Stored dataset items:

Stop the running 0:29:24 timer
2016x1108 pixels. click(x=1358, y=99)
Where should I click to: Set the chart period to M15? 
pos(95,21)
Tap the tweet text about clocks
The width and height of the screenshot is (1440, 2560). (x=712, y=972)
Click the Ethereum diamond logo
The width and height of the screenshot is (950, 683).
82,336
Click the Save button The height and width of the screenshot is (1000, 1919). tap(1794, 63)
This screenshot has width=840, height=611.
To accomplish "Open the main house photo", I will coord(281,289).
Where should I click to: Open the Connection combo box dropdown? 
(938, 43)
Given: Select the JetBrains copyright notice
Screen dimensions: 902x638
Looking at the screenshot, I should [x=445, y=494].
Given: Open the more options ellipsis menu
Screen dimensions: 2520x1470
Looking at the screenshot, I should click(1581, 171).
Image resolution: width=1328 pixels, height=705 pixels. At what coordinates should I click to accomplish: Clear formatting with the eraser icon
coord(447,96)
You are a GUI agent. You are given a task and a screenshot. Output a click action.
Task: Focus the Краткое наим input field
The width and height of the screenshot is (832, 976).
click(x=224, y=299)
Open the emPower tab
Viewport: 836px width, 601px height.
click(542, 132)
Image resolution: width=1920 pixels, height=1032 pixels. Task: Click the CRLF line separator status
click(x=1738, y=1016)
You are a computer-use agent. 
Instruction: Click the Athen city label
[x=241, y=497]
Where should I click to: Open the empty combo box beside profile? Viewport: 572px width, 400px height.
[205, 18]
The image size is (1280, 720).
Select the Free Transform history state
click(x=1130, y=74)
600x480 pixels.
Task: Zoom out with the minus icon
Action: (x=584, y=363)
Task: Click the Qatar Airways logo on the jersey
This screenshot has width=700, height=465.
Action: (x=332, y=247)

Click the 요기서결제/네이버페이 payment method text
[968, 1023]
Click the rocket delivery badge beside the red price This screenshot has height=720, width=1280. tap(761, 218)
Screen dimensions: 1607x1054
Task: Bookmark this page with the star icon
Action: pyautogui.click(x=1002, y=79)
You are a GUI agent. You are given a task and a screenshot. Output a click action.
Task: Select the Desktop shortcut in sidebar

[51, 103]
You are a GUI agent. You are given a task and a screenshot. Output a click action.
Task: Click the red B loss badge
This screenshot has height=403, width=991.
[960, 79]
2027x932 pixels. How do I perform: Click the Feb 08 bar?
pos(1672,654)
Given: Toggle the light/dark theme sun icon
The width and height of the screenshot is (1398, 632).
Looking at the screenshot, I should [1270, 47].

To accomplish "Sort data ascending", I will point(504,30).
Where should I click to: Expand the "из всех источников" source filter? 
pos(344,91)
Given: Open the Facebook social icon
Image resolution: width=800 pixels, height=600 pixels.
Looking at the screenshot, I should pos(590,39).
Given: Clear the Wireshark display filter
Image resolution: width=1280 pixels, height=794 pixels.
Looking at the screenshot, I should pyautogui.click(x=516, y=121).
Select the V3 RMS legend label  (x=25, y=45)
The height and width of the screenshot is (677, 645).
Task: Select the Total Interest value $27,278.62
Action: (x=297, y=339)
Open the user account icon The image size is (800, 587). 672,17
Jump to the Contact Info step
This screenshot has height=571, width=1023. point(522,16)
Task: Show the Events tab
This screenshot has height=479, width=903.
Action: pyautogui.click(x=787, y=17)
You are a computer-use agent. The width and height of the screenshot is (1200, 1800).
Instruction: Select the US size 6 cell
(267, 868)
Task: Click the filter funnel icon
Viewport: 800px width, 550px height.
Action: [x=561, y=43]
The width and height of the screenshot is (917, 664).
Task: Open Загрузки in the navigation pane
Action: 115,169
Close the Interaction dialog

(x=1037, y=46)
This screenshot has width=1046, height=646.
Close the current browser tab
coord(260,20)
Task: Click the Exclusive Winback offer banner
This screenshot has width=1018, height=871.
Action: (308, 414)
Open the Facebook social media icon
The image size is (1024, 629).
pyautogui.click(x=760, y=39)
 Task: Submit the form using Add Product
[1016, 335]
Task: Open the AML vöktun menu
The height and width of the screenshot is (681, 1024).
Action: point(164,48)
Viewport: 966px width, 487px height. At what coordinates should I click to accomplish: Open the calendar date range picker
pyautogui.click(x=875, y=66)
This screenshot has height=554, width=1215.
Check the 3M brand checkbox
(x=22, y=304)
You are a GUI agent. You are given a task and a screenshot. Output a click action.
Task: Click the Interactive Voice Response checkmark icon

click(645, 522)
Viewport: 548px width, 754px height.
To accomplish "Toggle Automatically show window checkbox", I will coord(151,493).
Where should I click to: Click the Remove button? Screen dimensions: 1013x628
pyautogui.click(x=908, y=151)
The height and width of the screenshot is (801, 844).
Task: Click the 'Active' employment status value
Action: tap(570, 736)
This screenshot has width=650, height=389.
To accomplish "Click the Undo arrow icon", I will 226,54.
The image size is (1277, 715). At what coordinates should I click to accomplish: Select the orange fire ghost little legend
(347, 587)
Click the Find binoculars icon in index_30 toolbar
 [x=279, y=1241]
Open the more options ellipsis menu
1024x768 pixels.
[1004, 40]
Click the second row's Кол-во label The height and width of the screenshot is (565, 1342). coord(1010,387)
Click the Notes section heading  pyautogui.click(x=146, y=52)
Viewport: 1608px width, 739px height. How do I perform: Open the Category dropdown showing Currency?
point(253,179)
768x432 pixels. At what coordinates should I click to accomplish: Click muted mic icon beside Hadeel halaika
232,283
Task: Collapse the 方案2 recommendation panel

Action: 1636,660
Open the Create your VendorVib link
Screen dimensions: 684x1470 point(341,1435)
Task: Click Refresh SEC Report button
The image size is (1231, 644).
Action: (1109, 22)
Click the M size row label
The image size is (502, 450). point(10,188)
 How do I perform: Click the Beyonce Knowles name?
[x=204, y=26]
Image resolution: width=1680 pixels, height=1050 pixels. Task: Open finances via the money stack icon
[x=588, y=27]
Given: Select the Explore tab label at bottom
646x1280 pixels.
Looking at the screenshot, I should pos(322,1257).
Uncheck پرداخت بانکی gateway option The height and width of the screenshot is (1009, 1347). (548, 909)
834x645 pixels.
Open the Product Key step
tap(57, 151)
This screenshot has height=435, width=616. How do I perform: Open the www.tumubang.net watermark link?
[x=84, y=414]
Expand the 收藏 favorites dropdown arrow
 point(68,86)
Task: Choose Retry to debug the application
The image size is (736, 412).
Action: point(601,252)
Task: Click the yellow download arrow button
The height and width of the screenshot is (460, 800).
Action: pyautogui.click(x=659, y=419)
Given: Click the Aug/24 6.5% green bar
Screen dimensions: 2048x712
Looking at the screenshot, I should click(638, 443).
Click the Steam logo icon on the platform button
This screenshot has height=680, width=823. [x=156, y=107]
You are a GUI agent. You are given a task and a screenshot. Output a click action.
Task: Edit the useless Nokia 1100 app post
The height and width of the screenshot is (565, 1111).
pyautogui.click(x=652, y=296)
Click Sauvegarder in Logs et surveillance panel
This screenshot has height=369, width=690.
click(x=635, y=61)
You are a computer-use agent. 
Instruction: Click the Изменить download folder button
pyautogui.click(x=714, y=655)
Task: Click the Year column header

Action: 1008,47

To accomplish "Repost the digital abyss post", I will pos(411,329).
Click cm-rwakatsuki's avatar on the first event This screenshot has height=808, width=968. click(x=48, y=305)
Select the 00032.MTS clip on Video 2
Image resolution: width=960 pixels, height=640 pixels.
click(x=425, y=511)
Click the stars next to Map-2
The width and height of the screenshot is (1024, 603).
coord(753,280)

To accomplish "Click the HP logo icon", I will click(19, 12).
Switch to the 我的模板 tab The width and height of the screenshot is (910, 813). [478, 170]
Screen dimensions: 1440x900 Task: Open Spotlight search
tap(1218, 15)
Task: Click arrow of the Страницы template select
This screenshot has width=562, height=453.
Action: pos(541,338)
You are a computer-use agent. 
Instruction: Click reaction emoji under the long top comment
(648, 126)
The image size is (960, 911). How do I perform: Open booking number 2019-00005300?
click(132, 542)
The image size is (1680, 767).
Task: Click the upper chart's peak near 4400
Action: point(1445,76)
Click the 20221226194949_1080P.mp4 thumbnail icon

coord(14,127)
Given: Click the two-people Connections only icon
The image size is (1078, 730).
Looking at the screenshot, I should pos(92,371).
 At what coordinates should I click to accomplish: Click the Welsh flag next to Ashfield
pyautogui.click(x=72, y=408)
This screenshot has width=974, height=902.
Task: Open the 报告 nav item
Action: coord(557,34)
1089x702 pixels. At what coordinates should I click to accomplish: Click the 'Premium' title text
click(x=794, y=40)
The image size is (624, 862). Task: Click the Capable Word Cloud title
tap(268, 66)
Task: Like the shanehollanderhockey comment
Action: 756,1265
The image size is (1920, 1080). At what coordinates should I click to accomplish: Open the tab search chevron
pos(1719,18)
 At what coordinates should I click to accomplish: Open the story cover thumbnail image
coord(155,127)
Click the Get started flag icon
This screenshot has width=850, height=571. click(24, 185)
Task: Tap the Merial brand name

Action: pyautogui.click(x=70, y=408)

#### REQUIRED ACTION:
Repeat exactly the lines above from the one with "The width and height of the screenshot is (1398, 632)." up to and including the one with "Open the user". No other line belongs in the reply.

#### EXERCISE OUTPUT:
The width and height of the screenshot is (1398, 632).
Looking at the screenshot, I should [1270, 47].

To accomplish "Sort data ascending", I will point(504,30).
Where should I click to: Expand the "из всех источников" source filter? 
pos(344,91)
Given: Open the Facebook social icon
Image resolution: width=800 pixels, height=600 pixels.
Looking at the screenshot, I should pos(590,39).
Given: Clear the Wireshark display filter
Image resolution: width=1280 pixels, height=794 pixels.
Looking at the screenshot, I should pyautogui.click(x=516, y=121).
Select the V3 RMS legend label  (x=25, y=45)
The height and width of the screenshot is (677, 645).
Task: Select the Total Interest value $27,278.62
Action: (x=297, y=339)
Open the user account icon The image size is (800, 587). 672,17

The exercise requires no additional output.